- [DOCUMENT SEGMENT]:
Auburn University's Student Government Association voted Monday to expand the ranked choice voting system of other major candidates to include the Miss Auburn and Miss Homecoming elections.
Ranked choice voting, also known as instant runoff voting, has voters rank candidates for an office or position in order of preference. According to the bill presented by Senator Jake Yohn, this system works by eliminating the candidate with the lowest number of votes, and ballots listing that candidate as a first option will have their next choice counted instead. This process repeats round by round, eliminating the candidate with the least votes until a candidate earns at least 50% of the vote.
The expansion of the ranked choice voting system is meant to streamline the Miss Auburn and Miss Homecoming election processes; create healthier interactions between campaigners and students; and lessen the effects of more confrontational campaign tactics.

- [SHORT TASK 1]: List the three aims that the passage about the student government vote gives for expanding ranked choice voting.

- [Records from a pointing dataset]:

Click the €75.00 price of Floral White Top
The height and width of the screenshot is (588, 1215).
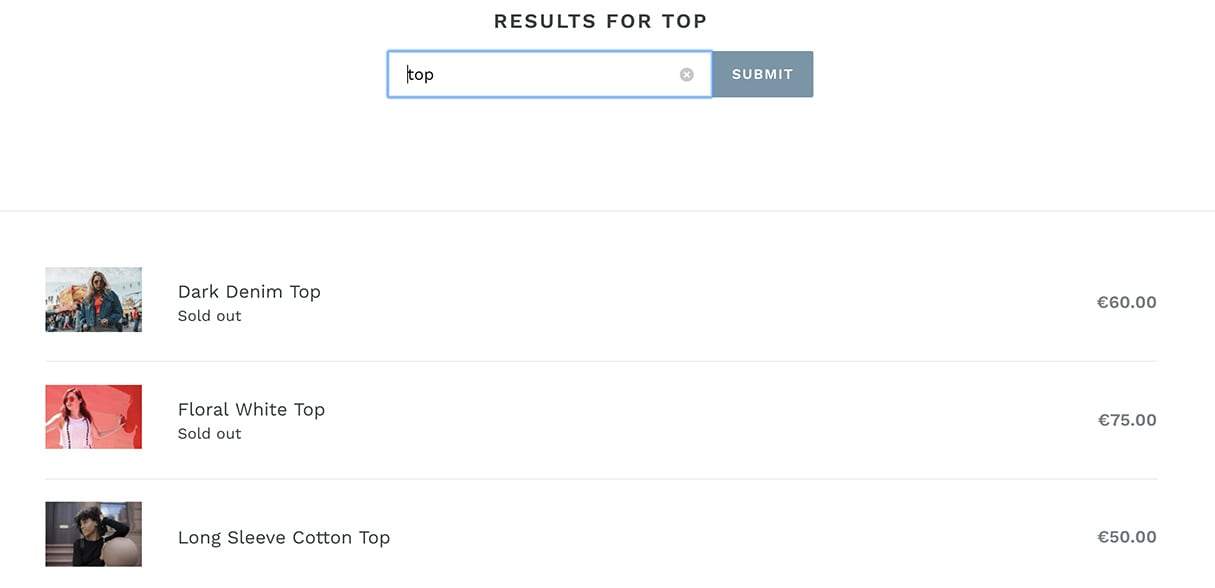1126,419
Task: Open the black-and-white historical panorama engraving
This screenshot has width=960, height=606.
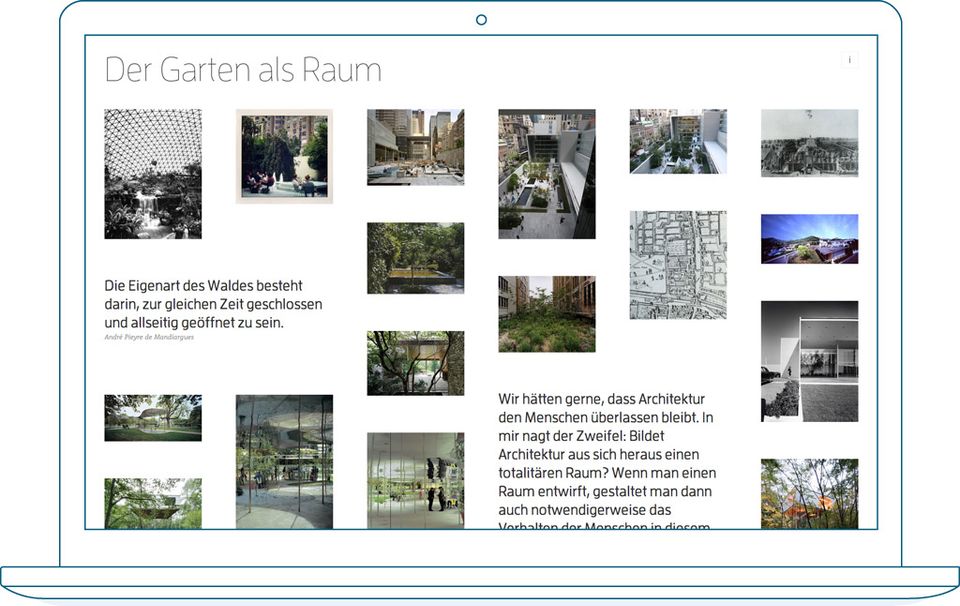Action: (809, 143)
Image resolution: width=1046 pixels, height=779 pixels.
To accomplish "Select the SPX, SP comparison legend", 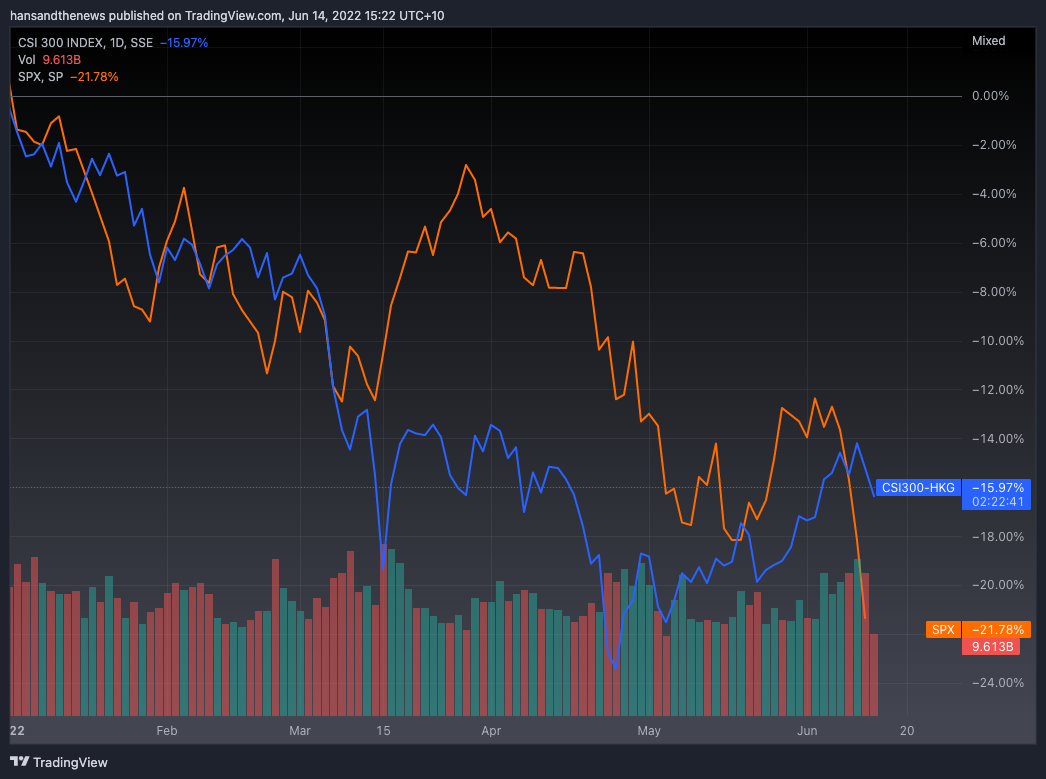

- [SHORT TASK 2]: In the records, reproduce the part that opens with the line containing "Image resolution: width=1046" and runs through the end of the records, swapping "legend" for "key" and changing nothing else. Leave the pictures out.

- [TASK ANSWER 1]:
1. Streamline the Miss Auburn and Miss Homecoming election processes
2. Create healthier interactions between campaigners and students
3. Lessen the effects of more confrontational campaign tactics

- [TASK ANSWER 2]:
Image resolution: width=1046 pixels, height=779 pixels.
To accomplish "Select the SPX, SP comparison key", 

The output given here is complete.